▼

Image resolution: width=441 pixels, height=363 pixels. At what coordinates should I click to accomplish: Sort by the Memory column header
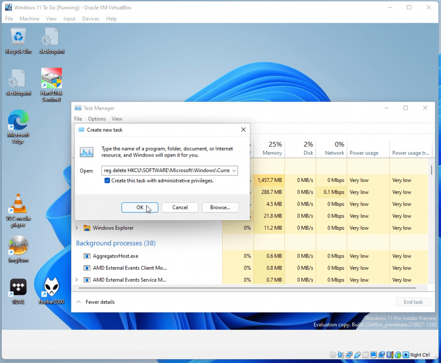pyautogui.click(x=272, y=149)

▲
▼

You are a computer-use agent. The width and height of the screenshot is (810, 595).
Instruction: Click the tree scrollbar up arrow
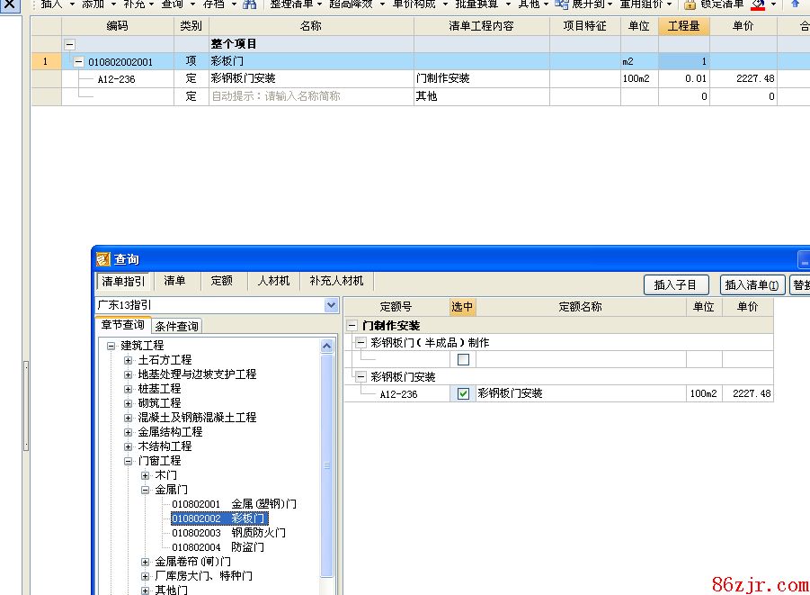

▲
▼

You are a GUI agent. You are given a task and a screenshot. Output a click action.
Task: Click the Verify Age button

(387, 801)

▲

Find each line holding the string "screenshot" in the listing above, then copy it.

You are a computer-use agent. The width and height of the screenshot is (810, 595).
You are a GUI agent. You are given a task and a screenshot. Output a click action.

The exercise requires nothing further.